Reading passage:
▬▬▬▬▬▬▬▬▬▬
On Fri, 26 Apr 2002, Kurt Garloff wrote:

> Hi Daniel,
> 
> On Wed, Apr 24, 2002 at 06:24:05PM -0400, Daniel Berlin wrote:
> > On Wed, 24 Apr 2002, Kurt Garloff wrote:
> > > I'd like to add a few comments again:
> > > * I was expecting to find the AST inliner in gcc-3.1.
> > >   I do believe it's more sane starting to inline from the leaves of
> > >   a call tree than from the root, so I would have expected that approach
> > >   (if tuned well) to win all benchmarks.
> > 
> > Do you have anything to back up that statement?
> 
> If you refer to backing it up by numbers: No. I did not implement this nor
> did I try to do a real investigation of what is done in the AST branch.
> 
> I do have some reasoning so. Just common sense, nothing more. Well, maybe
> the fact that it did not completely fail the last time I applied it to the
> inlining heuristics.
> 
> > Are there any commercial compilers that do it that way?
> 
> I don't know.
▬▬▬▬▬▬▬▬▬▬
Provided records:
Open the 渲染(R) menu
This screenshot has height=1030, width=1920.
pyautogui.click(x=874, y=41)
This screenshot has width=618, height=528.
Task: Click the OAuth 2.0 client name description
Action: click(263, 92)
▬▬▬▬▬▬▬▬▬▬
Copy out the whole email exchange about the gcc inliner shown above, word for word, with every line and quote marker kept as it appears.

Task response:
On Fri, 26 Apr 2002, Kurt Garloff wrote:

> Hi Daniel,
> 
> On Wed, Apr 24, 2002 at 06:24:05PM -0400, Daniel Berlin wrote:
> > On Wed, 24 Apr 2002, Kurt Garloff wrote:
> > > I'd like to add a few comments again:
> > > * I was expecting to find the AST inliner in gcc-3.1.
> > >   I do believe it's more sane starting to inline from the leaves of
> > >   a call tree than from the root, so I would have expected that approach
> > >   (if tuned well) to win all benchmarks.
> > 
> > Do you have anything to back up that statement?
> 
> If you refer to backing it up by numbers: No. I did not implement this nor
> did I try to do a real investigation of what is done in the AST branch.
> 
> I do have some reasoning so. Just common sense, nothing more. Well, maybe
> the fact that it did not completely fail the last time I applied it to the
> inlining heuristics.
> 
> > Are there any commercial compilers that do it that way?
> 
> I don't know.